▸ INSTRUCTIONS TO FOLLOW
Below is some data; print it all back exactly.

[Collected data entries]
>>>

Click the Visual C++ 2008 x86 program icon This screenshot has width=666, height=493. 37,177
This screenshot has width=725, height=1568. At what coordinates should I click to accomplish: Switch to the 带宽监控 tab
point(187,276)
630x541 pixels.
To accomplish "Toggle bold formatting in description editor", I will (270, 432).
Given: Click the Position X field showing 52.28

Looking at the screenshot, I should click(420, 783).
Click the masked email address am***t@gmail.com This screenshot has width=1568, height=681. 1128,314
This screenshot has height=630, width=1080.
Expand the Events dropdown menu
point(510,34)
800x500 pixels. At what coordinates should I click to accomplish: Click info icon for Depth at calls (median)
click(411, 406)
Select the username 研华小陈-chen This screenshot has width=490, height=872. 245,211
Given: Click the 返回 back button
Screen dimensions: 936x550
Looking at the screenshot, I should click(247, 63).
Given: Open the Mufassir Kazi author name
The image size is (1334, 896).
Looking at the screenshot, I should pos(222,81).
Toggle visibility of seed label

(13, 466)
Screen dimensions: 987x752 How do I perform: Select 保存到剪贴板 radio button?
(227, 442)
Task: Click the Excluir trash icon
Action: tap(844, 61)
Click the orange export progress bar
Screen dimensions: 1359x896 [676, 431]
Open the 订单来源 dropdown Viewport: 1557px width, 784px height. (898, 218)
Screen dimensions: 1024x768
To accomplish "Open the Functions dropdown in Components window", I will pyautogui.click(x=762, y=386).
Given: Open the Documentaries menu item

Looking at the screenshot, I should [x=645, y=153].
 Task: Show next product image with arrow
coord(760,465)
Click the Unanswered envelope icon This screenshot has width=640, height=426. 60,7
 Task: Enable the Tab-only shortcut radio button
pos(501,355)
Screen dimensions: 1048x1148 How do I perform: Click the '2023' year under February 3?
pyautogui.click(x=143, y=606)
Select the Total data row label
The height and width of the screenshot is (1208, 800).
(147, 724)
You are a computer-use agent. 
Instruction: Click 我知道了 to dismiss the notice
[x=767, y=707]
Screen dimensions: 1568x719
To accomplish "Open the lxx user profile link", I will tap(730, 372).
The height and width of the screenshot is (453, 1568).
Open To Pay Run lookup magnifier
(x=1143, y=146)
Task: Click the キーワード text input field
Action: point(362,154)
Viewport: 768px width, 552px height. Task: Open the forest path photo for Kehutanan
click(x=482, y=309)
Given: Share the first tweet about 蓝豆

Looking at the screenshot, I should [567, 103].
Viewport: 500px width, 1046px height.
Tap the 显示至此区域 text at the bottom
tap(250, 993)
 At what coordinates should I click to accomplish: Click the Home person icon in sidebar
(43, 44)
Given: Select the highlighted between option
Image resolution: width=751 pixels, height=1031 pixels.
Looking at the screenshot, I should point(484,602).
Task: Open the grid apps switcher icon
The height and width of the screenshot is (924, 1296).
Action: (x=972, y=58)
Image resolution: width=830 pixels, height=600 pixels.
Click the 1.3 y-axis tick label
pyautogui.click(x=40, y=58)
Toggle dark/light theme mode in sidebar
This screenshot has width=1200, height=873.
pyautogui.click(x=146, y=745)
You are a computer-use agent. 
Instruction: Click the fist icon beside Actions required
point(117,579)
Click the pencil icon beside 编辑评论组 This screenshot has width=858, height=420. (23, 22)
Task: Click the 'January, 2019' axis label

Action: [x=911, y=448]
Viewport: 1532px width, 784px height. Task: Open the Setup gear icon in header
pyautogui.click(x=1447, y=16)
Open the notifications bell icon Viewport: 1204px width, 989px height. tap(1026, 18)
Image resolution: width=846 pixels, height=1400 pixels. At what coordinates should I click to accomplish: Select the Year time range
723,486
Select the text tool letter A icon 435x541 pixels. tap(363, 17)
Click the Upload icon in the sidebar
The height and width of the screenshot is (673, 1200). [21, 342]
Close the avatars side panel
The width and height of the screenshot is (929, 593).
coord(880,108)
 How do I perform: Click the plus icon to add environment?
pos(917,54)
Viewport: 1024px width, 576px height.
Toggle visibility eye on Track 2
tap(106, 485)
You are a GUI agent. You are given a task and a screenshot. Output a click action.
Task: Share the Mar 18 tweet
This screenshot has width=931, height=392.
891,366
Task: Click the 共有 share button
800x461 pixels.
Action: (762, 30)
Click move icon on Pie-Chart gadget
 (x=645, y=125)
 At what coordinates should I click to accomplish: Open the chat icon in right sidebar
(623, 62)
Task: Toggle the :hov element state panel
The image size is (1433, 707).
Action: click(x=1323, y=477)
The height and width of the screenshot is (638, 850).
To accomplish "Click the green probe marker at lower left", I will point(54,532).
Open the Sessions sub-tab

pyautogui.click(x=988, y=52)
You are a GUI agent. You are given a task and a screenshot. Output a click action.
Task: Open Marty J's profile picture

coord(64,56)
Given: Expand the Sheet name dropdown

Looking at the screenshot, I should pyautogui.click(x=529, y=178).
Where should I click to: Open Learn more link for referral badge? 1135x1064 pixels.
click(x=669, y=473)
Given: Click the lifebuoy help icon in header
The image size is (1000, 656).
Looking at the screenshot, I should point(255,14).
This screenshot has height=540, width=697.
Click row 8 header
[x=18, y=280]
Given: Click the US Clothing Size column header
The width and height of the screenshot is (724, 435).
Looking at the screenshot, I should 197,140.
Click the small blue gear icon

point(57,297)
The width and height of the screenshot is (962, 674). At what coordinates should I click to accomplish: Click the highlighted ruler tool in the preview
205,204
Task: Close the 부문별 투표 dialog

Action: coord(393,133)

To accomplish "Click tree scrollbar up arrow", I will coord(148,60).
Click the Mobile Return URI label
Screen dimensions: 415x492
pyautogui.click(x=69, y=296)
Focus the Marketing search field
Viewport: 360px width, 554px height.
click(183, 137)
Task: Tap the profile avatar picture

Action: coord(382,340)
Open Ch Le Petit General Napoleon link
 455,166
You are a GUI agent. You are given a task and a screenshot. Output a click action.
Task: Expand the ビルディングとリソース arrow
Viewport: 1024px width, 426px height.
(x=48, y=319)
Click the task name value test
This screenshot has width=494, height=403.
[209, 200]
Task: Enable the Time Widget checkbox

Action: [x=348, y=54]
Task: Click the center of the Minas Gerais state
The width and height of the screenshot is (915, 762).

<<<

▸ SOLUTION TO THIS PROBLEM
Click the Visual C++ 2008 x86 program icon This screenshot has width=666, height=493. 37,177
This screenshot has width=725, height=1568. At what coordinates should I click to accomplish: Switch to the 带宽监控 tab
point(187,276)
630x541 pixels.
To accomplish "Toggle bold formatting in description editor", I will (270, 432).
Given: Click the Position X field showing 52.28

Looking at the screenshot, I should click(420, 783).
Click the masked email address am***t@gmail.com This screenshot has width=1568, height=681. 1128,314
This screenshot has height=630, width=1080.
Expand the Events dropdown menu
point(510,34)
800x500 pixels. At what coordinates should I click to accomplish: Click info icon for Depth at calls (median)
click(411, 406)
Select the username 研华小陈-chen This screenshot has width=490, height=872. 245,211
Given: Click the 返回 back button
Screen dimensions: 936x550
Looking at the screenshot, I should click(247, 63).
Given: Open the Mufassir Kazi author name
The image size is (1334, 896).
Looking at the screenshot, I should pos(222,81).
Toggle visibility of seed label

(13, 466)
Screen dimensions: 987x752 How do I perform: Select 保存到剪贴板 radio button?
(227, 442)
Task: Click the Excluir trash icon
Action: tap(844, 61)
Click the orange export progress bar
Screen dimensions: 1359x896 [676, 431]
Open the 订单来源 dropdown Viewport: 1557px width, 784px height. (898, 218)
Screen dimensions: 1024x768
To accomplish "Open the Functions dropdown in Components window", I will pyautogui.click(x=762, y=386).
Given: Open the Documentaries menu item

Looking at the screenshot, I should [x=645, y=153].
 Task: Show next product image with arrow
coord(760,465)
Click the Unanswered envelope icon This screenshot has width=640, height=426. 60,7
 Task: Enable the Tab-only shortcut radio button
pos(501,355)
Screen dimensions: 1048x1148 How do I perform: Click the '2023' year under February 3?
pyautogui.click(x=143, y=606)
Select the Total data row label
The height and width of the screenshot is (1208, 800).
(147, 724)
You are a computer-use agent. 
Instruction: Click 我知道了 to dismiss the notice
[x=767, y=707]
Screen dimensions: 1568x719
To accomplish "Open the lxx user profile link", I will tap(730, 372).
The height and width of the screenshot is (453, 1568).
Open To Pay Run lookup magnifier
(x=1143, y=146)
Task: Click the キーワード text input field
Action: point(362,154)
Viewport: 768px width, 552px height. Task: Open the forest path photo for Kehutanan
click(x=482, y=309)
Given: Share the first tweet about 蓝豆

Looking at the screenshot, I should [567, 103].
Viewport: 500px width, 1046px height.
Tap the 显示至此区域 text at the bottom
tap(250, 993)
 At what coordinates should I click to accomplish: Click the Home person icon in sidebar
(43, 44)
Given: Select the highlighted between option
Image resolution: width=751 pixels, height=1031 pixels.
Looking at the screenshot, I should point(484,602).
Task: Open the grid apps switcher icon
The height and width of the screenshot is (924, 1296).
Action: (x=972, y=58)
Image resolution: width=830 pixels, height=600 pixels.
Click the 1.3 y-axis tick label
pyautogui.click(x=40, y=58)
Toggle dark/light theme mode in sidebar
This screenshot has width=1200, height=873.
pyautogui.click(x=146, y=745)
You are a computer-use agent. 
Instruction: Click the fist icon beside Actions required
point(117,579)
Click the pencil icon beside 编辑评论组 This screenshot has width=858, height=420. (23, 22)
Task: Click the 'January, 2019' axis label

Action: [x=911, y=448]
Viewport: 1532px width, 784px height. Task: Open the Setup gear icon in header
pyautogui.click(x=1447, y=16)
Open the notifications bell icon Viewport: 1204px width, 989px height. tap(1026, 18)
Image resolution: width=846 pixels, height=1400 pixels. At what coordinates should I click to accomplish: Select the Year time range
723,486
Select the text tool letter A icon 435x541 pixels. tap(363, 17)
Click the Upload icon in the sidebar
The height and width of the screenshot is (673, 1200). [21, 342]
Close the avatars side panel
The width and height of the screenshot is (929, 593).
coord(880,108)
 How do I perform: Click the plus icon to add environment?
pos(917,54)
Viewport: 1024px width, 576px height.
Toggle visibility eye on Track 2
tap(106, 485)
You are a GUI agent. You are given a task and a screenshot. Output a click action.
Task: Share the Mar 18 tweet
This screenshot has width=931, height=392.
891,366
Task: Click the 共有 share button
800x461 pixels.
Action: (762, 30)
Click move icon on Pie-Chart gadget
 (x=645, y=125)
 At what coordinates should I click to accomplish: Open the chat icon in right sidebar
(623, 62)
Task: Toggle the :hov element state panel
The image size is (1433, 707).
Action: click(x=1323, y=477)
The height and width of the screenshot is (638, 850).
To accomplish "Click the green probe marker at lower left", I will point(54,532).
Open the Sessions sub-tab

pyautogui.click(x=988, y=52)
You are a GUI agent. You are given a task and a screenshot. Output a click action.
Task: Open Marty J's profile picture

coord(64,56)
Given: Expand the Sheet name dropdown

Looking at the screenshot, I should pyautogui.click(x=529, y=178).
Where should I click to: Open Learn more link for referral badge? 1135x1064 pixels.
click(x=669, y=473)
Given: Click the lifebuoy help icon in header
The image size is (1000, 656).
Looking at the screenshot, I should point(255,14).
This screenshot has height=540, width=697.
Click row 8 header
[x=18, y=280]
Given: Click the US Clothing Size column header
The width and height of the screenshot is (724, 435).
Looking at the screenshot, I should 197,140.
Click the small blue gear icon

point(57,297)
The width and height of the screenshot is (962, 674). At what coordinates should I click to accomplish: Click the highlighted ruler tool in the preview
205,204
Task: Close the 부문별 투표 dialog

Action: coord(393,133)

To accomplish "Click tree scrollbar up arrow", I will coord(148,60).
Click the Mobile Return URI label
Screen dimensions: 415x492
pyautogui.click(x=69, y=296)
Focus the Marketing search field
Viewport: 360px width, 554px height.
click(183, 137)
Task: Tap the profile avatar picture

Action: coord(382,340)
Open Ch Le Petit General Napoleon link
 455,166
You are a GUI agent. You are given a task and a screenshot. Output a click action.
Task: Expand the ビルディングとリソース arrow
Viewport: 1024px width, 426px height.
(x=48, y=319)
Click the task name value test
This screenshot has width=494, height=403.
[209, 200]
Task: Enable the Time Widget checkbox

Action: [x=348, y=54]
Task: Click the center of the Minas Gerais state
The width and height of the screenshot is (915, 762).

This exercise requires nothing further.